*WHAT IS NEEDED*:
Word for word, restate the lines of the data below between those holding "Task: Edit the SAP BI Platform URL field" and "The height and width of the screenshot is (819, 1456).", inclusive; pictures do not belong in the copy.

Records from a data collection
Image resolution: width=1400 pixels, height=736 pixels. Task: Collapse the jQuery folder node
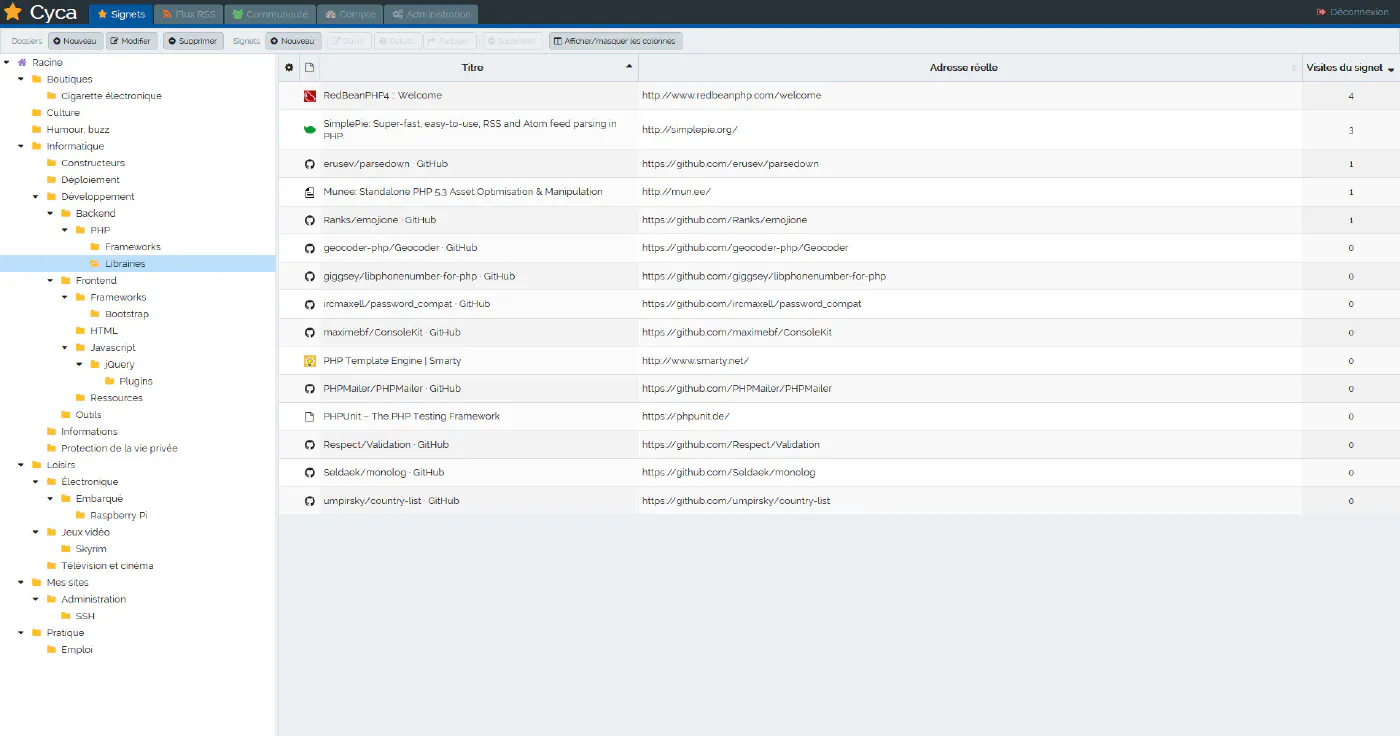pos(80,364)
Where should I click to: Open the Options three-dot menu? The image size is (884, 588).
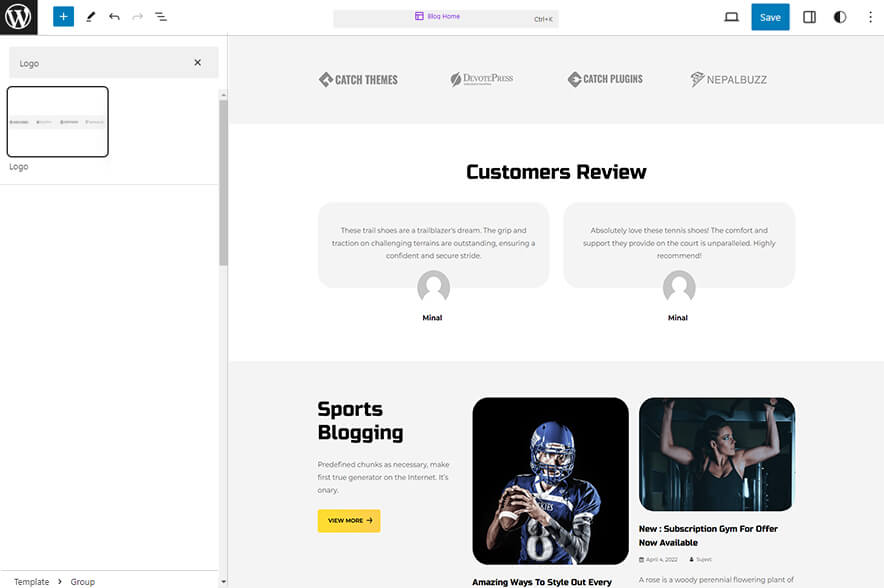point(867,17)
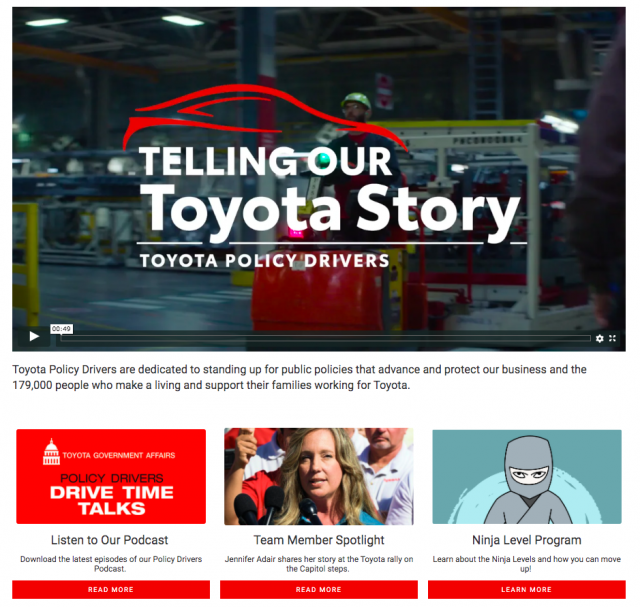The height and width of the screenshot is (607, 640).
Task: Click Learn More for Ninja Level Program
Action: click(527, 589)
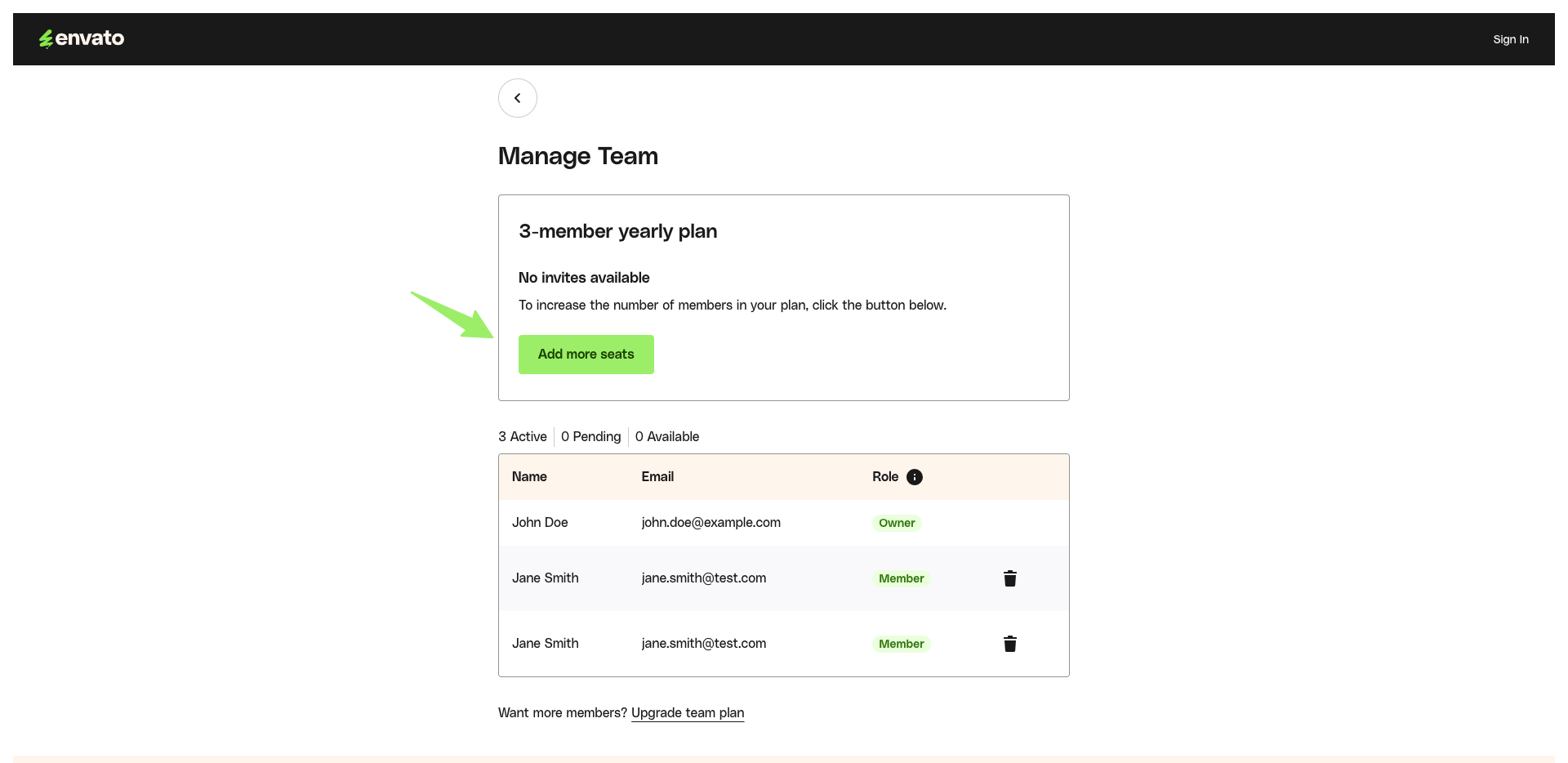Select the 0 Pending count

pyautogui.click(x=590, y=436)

* * *

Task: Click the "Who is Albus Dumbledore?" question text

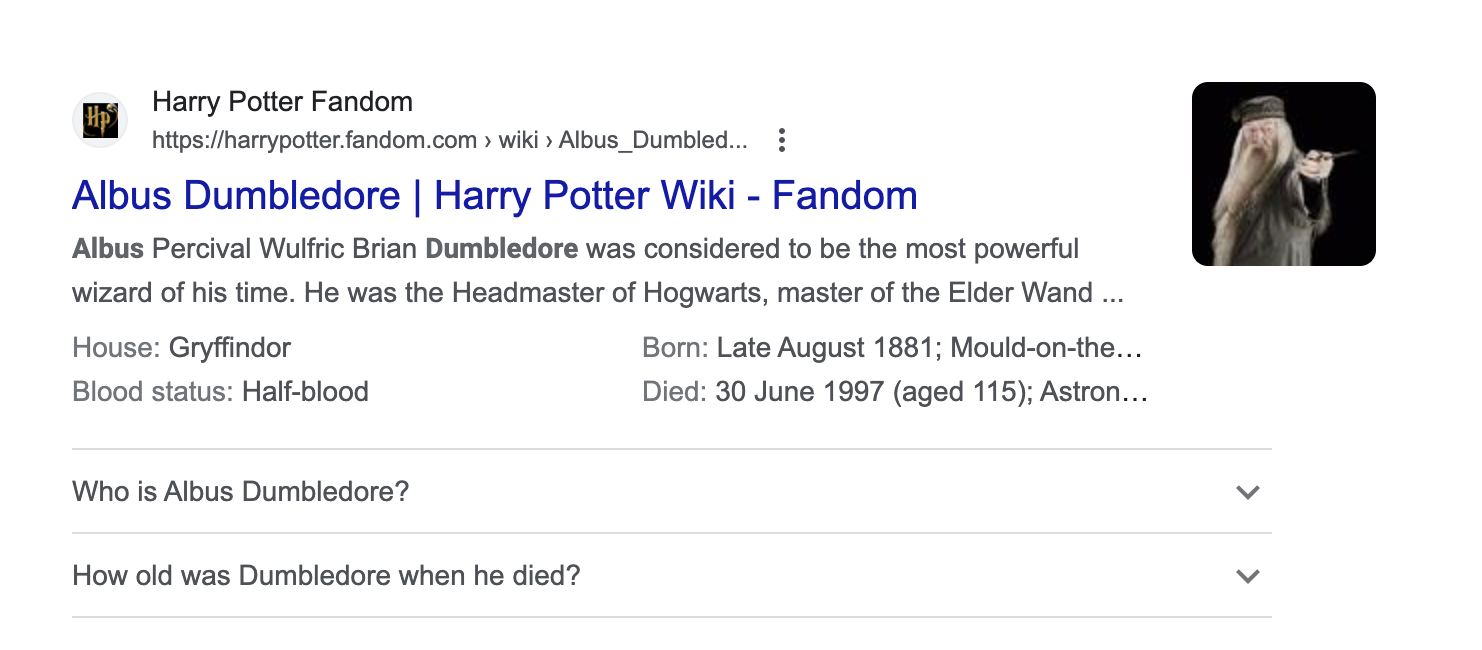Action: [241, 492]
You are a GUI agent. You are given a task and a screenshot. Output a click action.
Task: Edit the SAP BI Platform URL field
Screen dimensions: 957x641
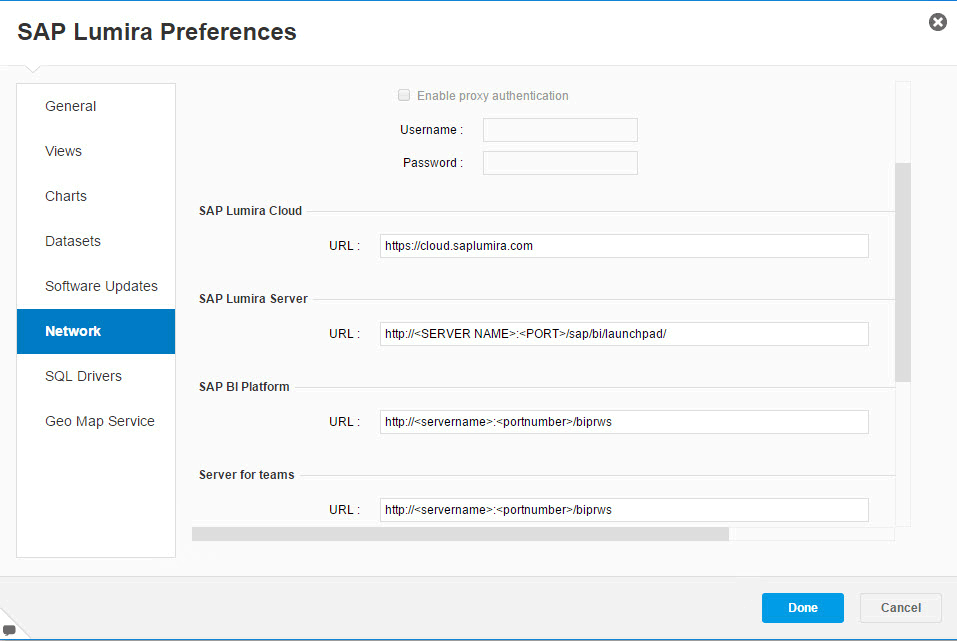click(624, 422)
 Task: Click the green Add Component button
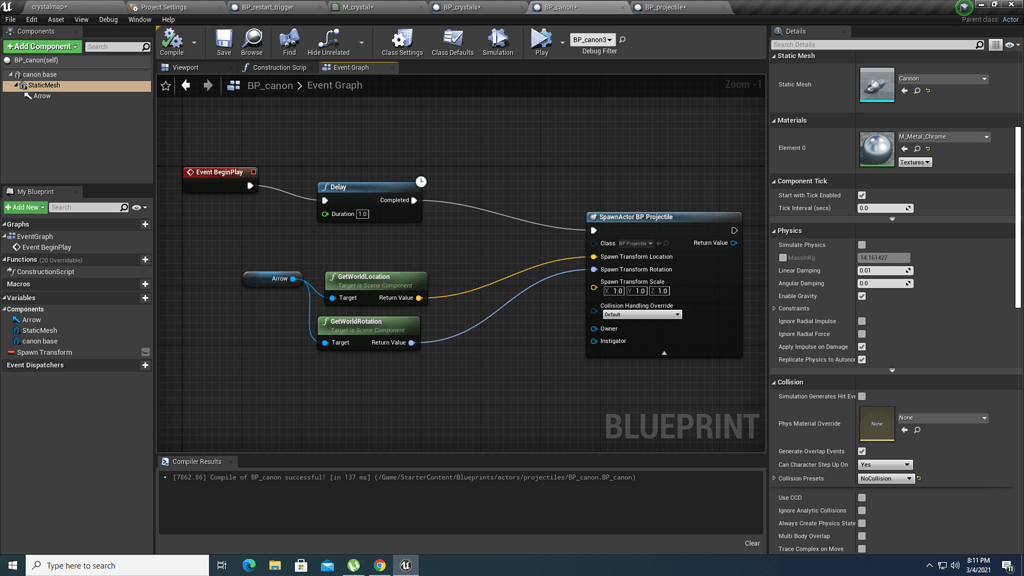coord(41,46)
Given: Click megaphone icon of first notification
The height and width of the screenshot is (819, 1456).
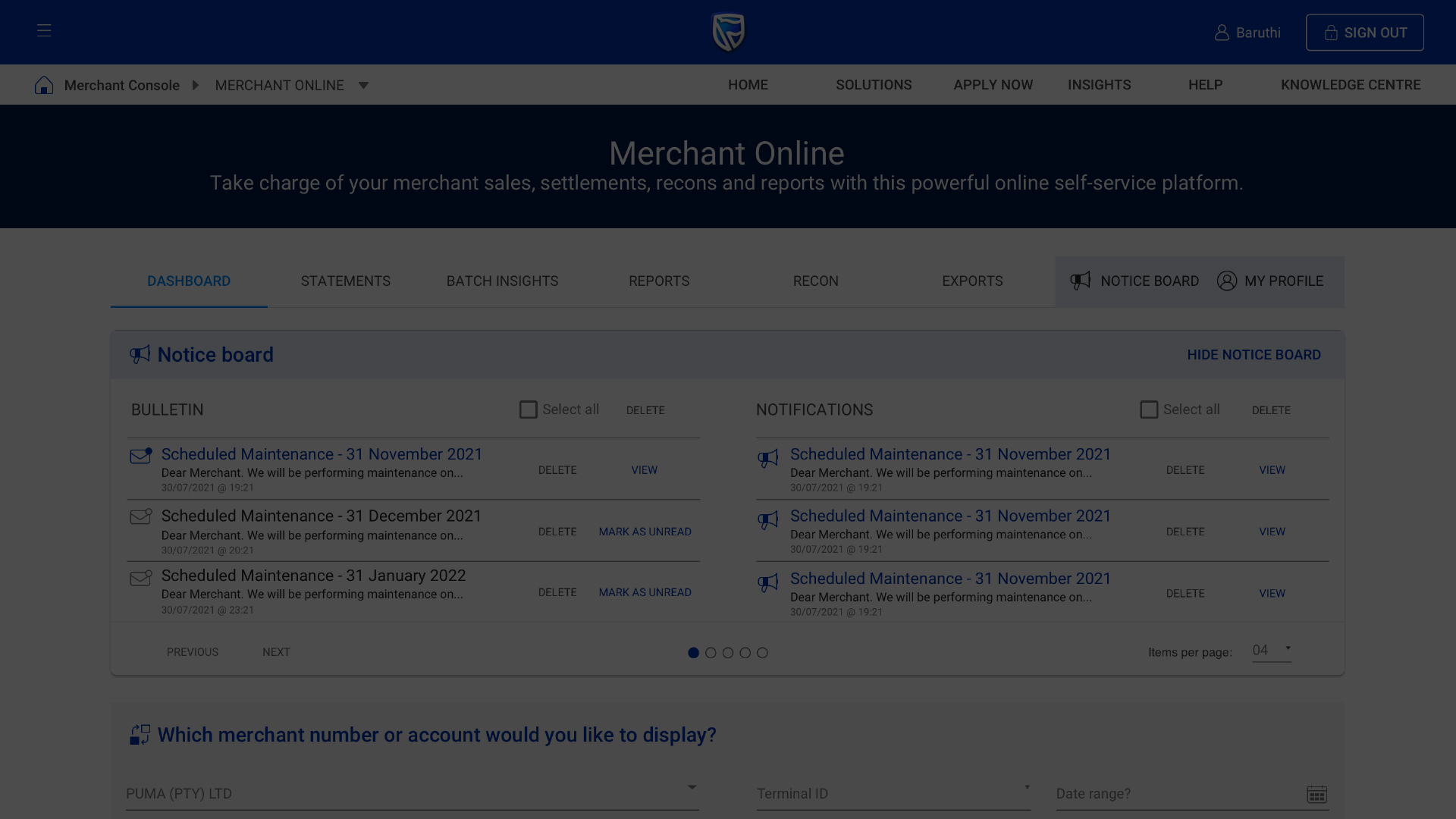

--

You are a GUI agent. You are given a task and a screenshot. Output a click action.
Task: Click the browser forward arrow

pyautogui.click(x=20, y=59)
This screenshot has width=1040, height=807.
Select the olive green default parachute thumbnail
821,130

*EXERCISE RESULT*:
Task: Edit the SAP BI Platform URL field
Screen dimensions: 957x641
click(624, 422)
 Task: Click the green Add Component button
coord(41,46)
Given: Click megaphone icon of first notification
The height and width of the screenshot is (819, 1456).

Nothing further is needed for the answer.